**Sección de texto:**
En la creencia del escribidor, los apodos surgen como la necesidad social de identificar, diferenciar a los individuos para que el grupo al que pertenecen pueda distinguirlos, saber de y con quién se habla.
Erik, hay muchos. Pero Erik El Rojo, sólo hay uno en la historia de los vikingos y en la universal. El escribidor ha leído que el tal Erik se apellidaba Thorvaldsson, pero salvo los historiadores eruditos en la materia lo reconocerían por su apellido. Es y seguirá siendo El Rojo.
Es muy probable que los apodos, los sobrenombres, los alias sean anteriores a los apellidos, y que éstos hayan surgido cuando a la humanidad no le fueron suficientes las características físicas y sicológicas para la identificación de las personas. Los apellidos buscaron y buscan además prestigio social, tanto que provocaron una disciplina más o menos formal sobre ellos a la que con solemnidad se le llama heráldica.
La heráldica dio sustento a una forma de aristocracia, de prosapia, de abolengo, pero la plebe mantuvo a los apodos como signos –para bien, para mal o para más o menos- de distinción social, familiar, basada en el cariño, la alegría, el relajo, pero también en el escarnio, la revancha, el insulto.

**Partes del ejercicio:**
[1] Según el texto sobre los apodos, ¿en qué se basa la distinción social y familiar que la plebe mantuvo con los apodos? Enumera todas las bases que menciona.
[2] De acuerdo con el texto sobre los apodos, ¿qué apellido tenía Erik El Rojo?

**Datos mostrados:**
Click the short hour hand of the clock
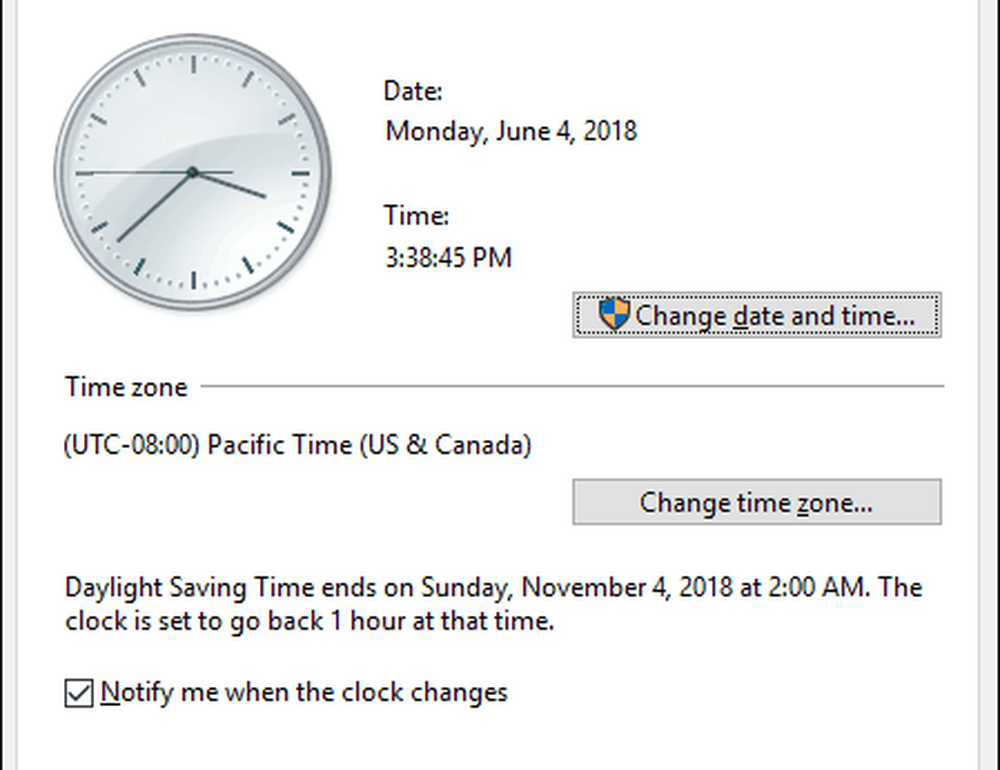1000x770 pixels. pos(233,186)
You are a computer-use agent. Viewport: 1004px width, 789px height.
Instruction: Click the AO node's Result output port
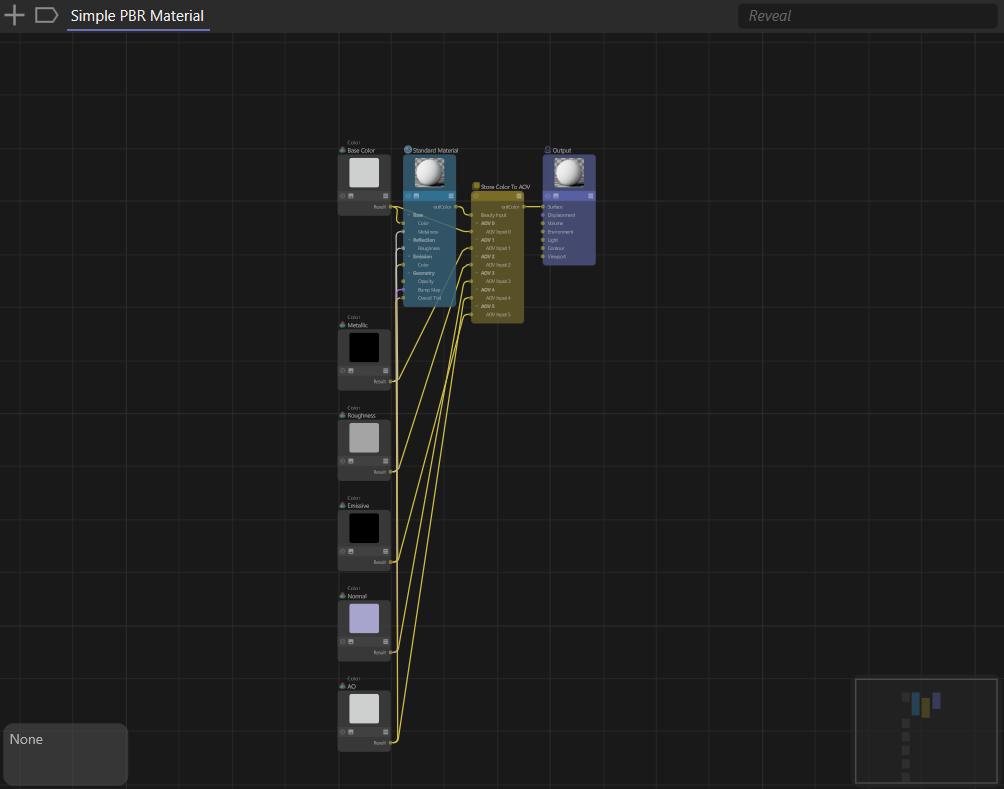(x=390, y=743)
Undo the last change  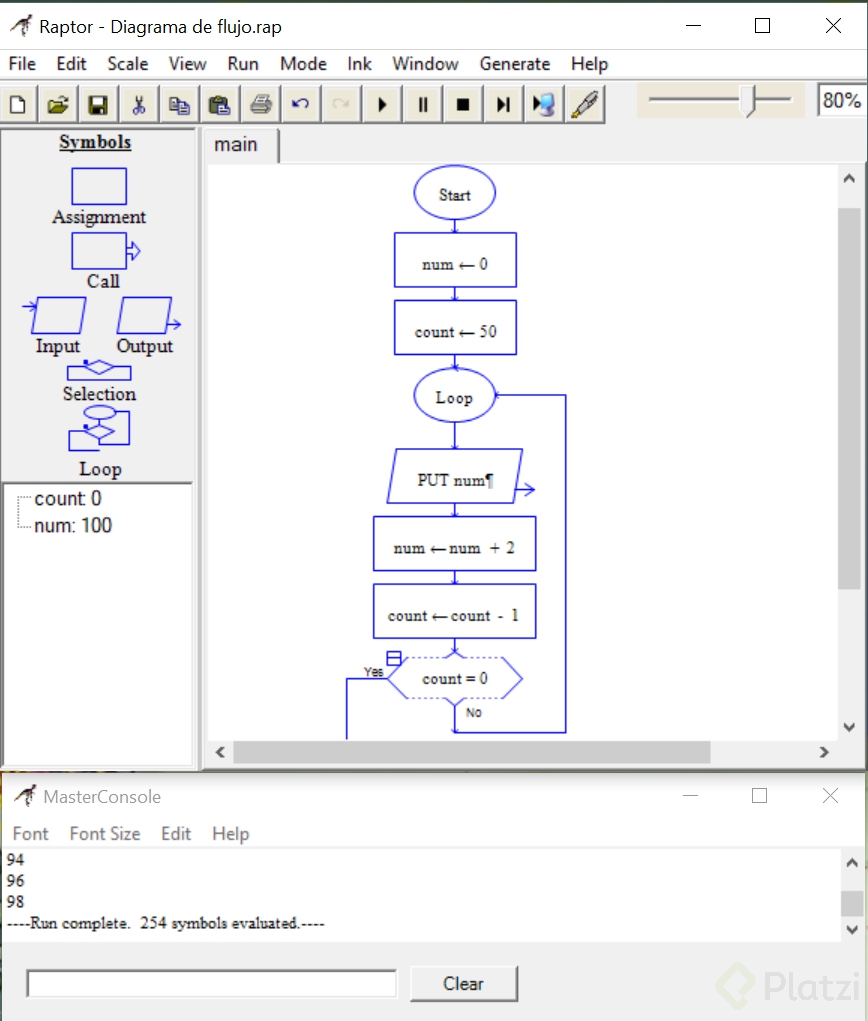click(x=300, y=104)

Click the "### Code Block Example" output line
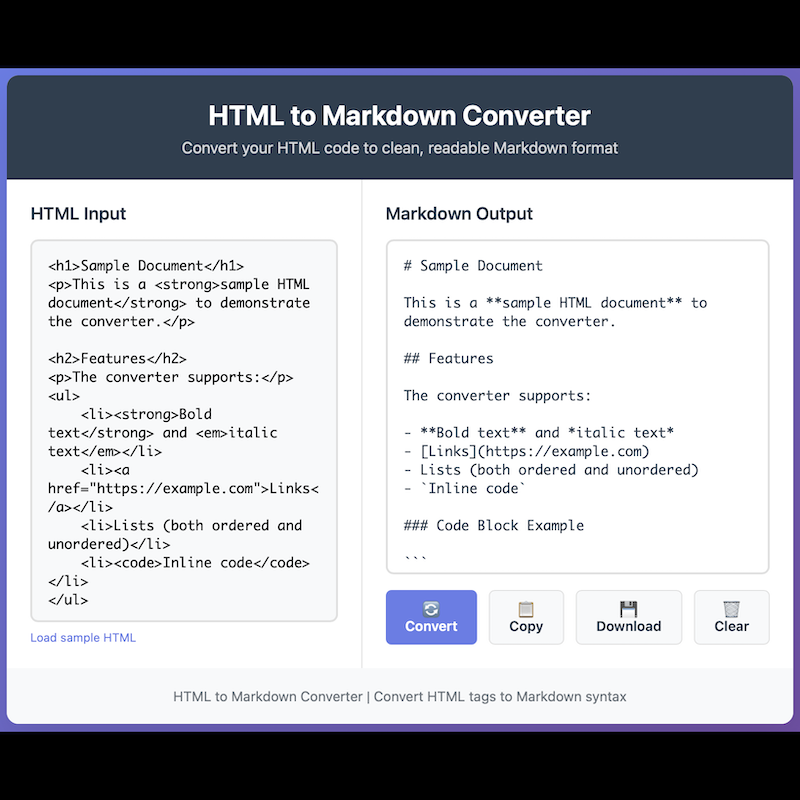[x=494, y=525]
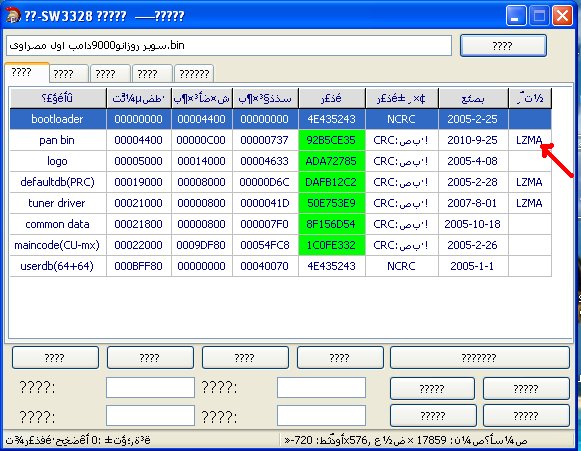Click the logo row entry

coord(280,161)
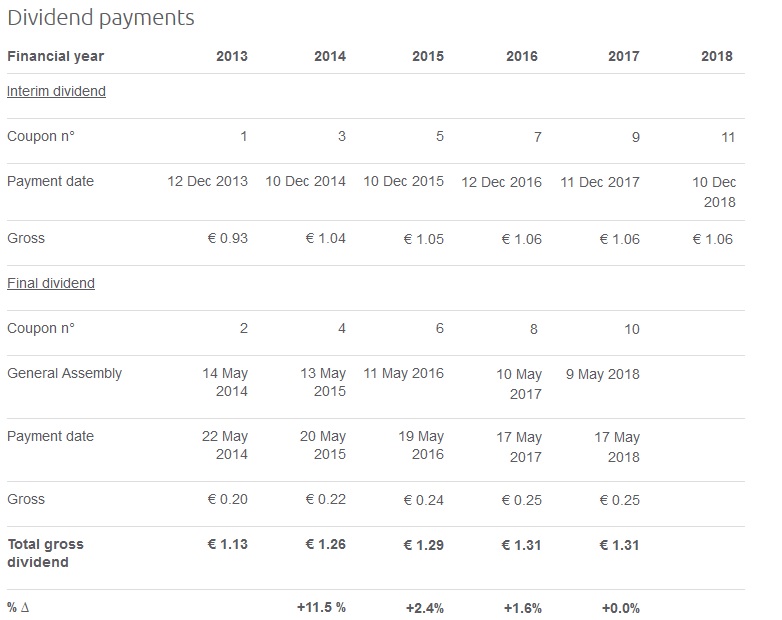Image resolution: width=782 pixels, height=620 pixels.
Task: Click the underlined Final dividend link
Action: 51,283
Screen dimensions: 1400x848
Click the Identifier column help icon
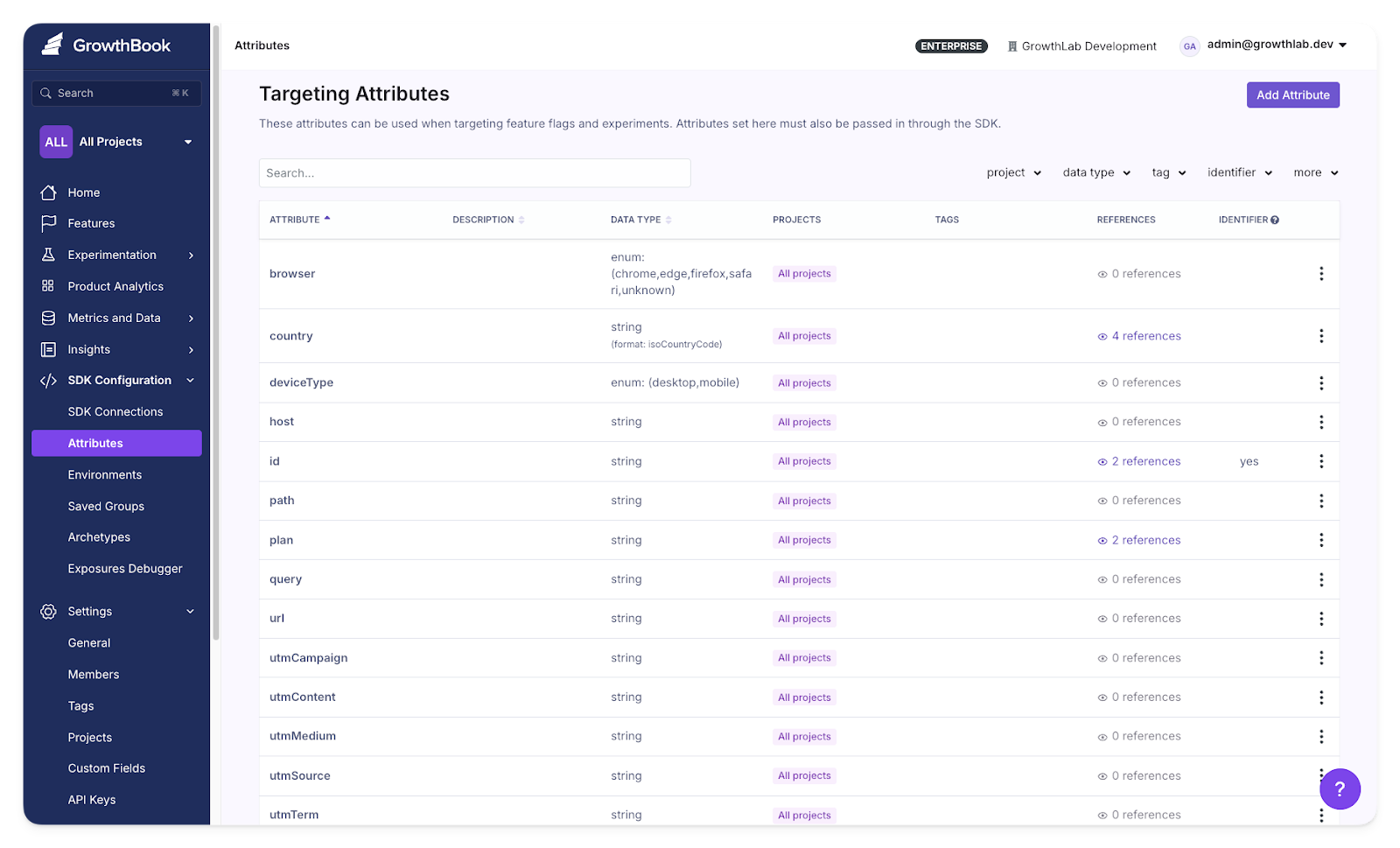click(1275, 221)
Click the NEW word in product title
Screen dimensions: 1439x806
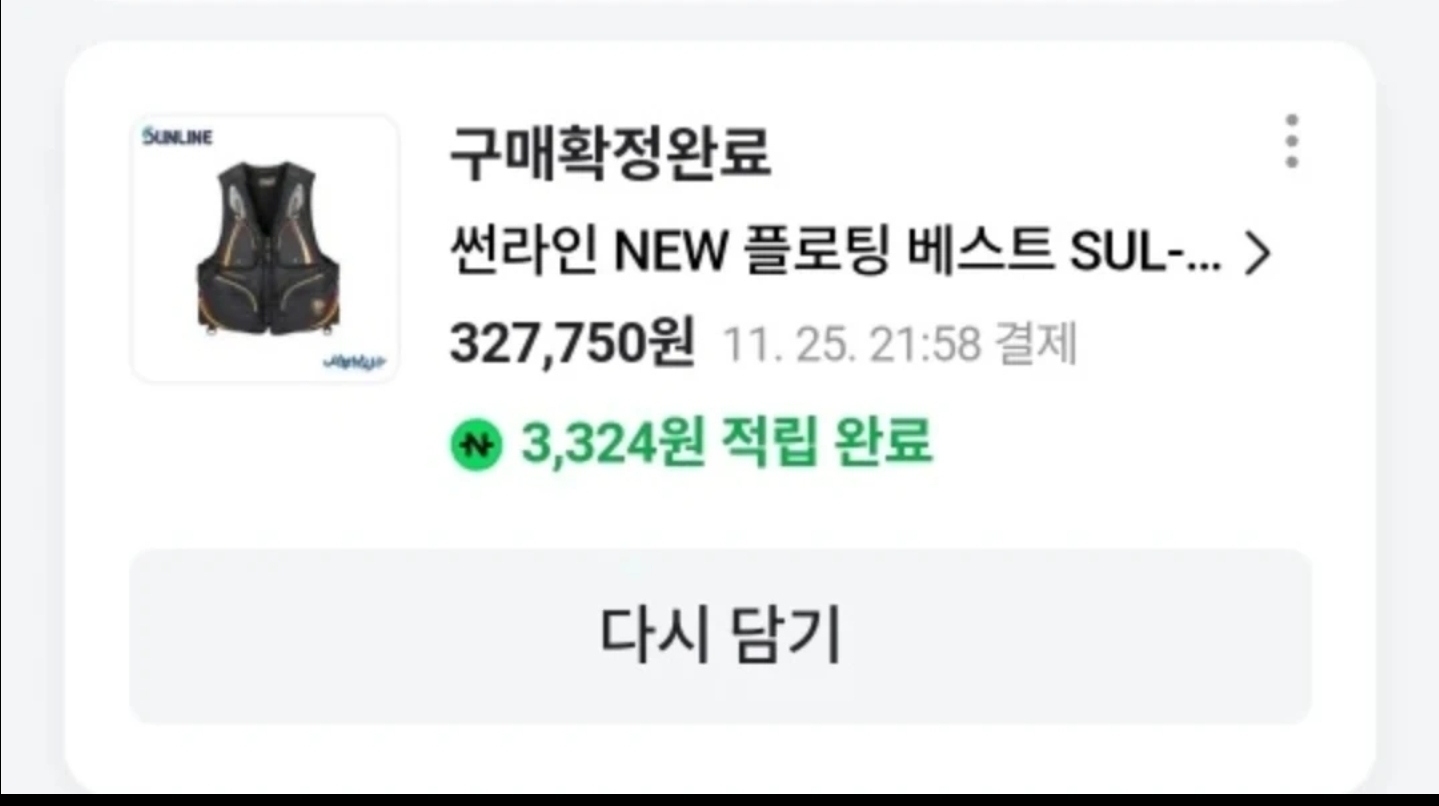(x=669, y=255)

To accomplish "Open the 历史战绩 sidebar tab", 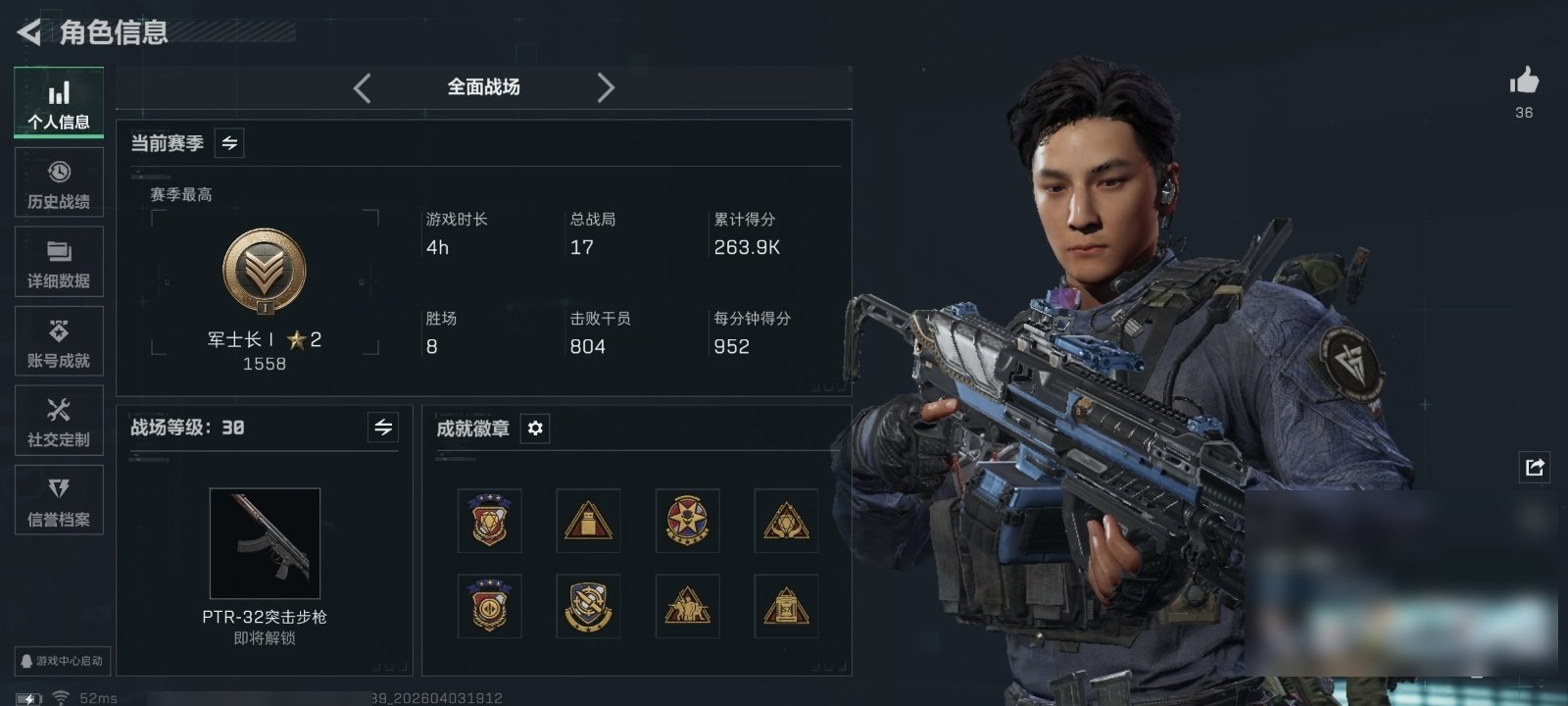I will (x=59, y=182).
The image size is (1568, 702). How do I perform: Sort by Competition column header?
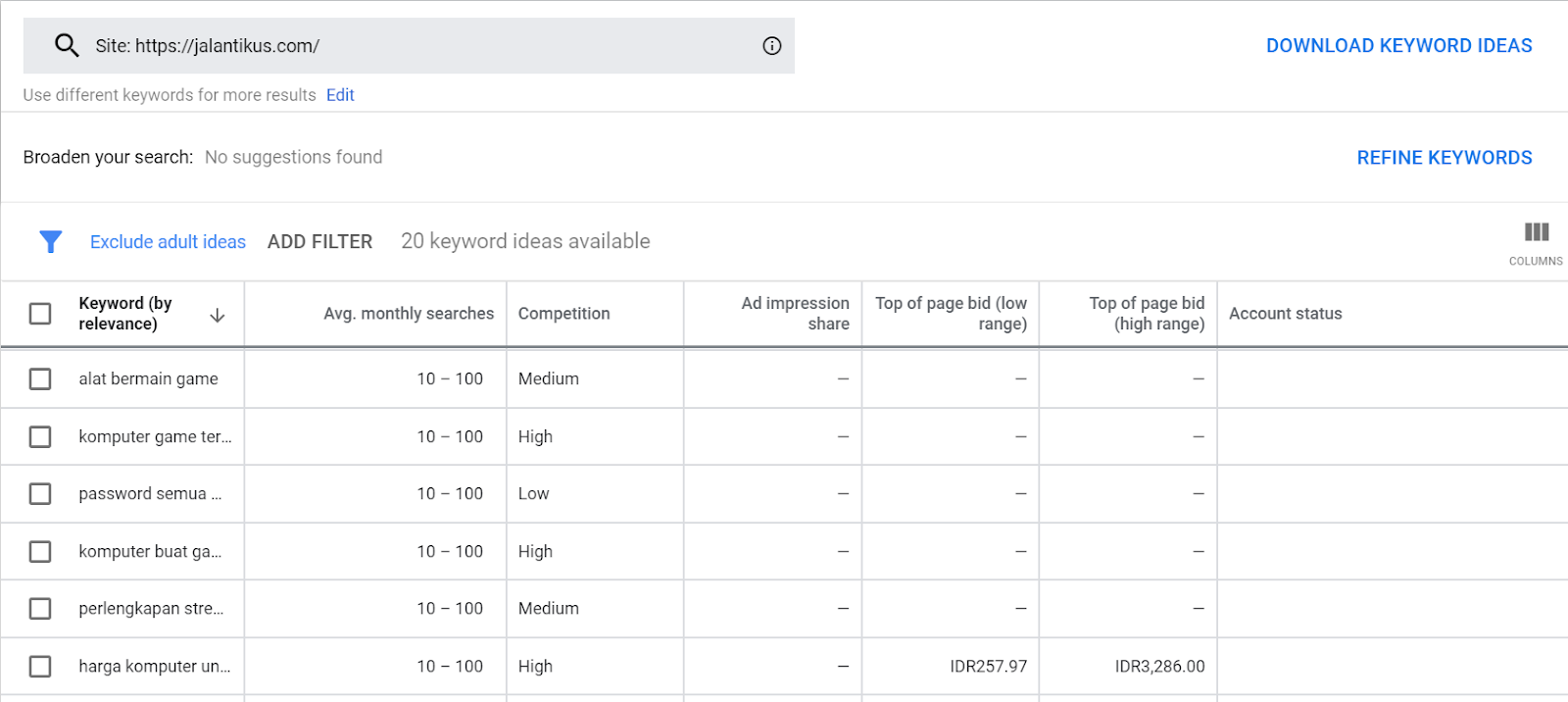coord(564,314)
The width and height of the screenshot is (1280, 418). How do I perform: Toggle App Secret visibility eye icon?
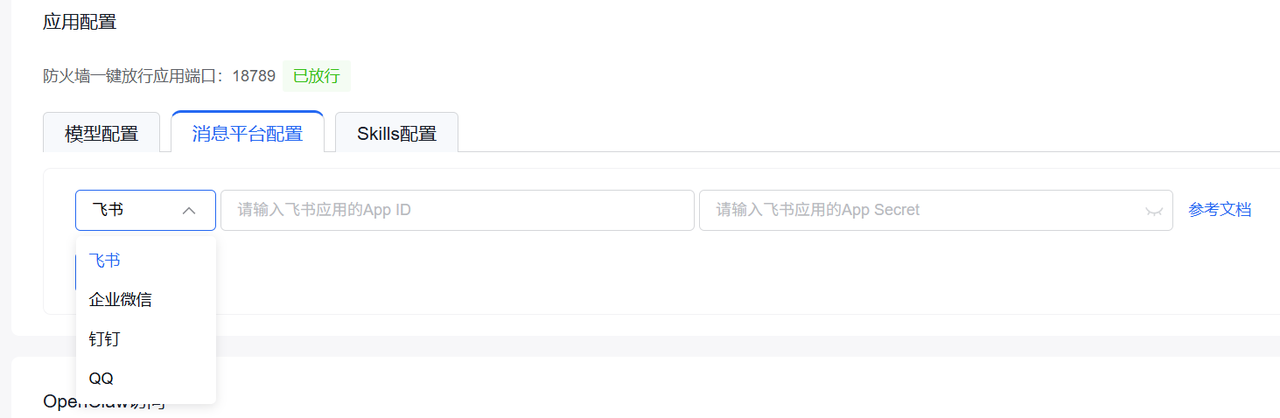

**Respuestas numeradas:**
[1] El cariño, la alegría, el relajo, el escarnio, la revancha y el insulto.

[2] Thorvaldsson, según lo que ha leído el escribidor.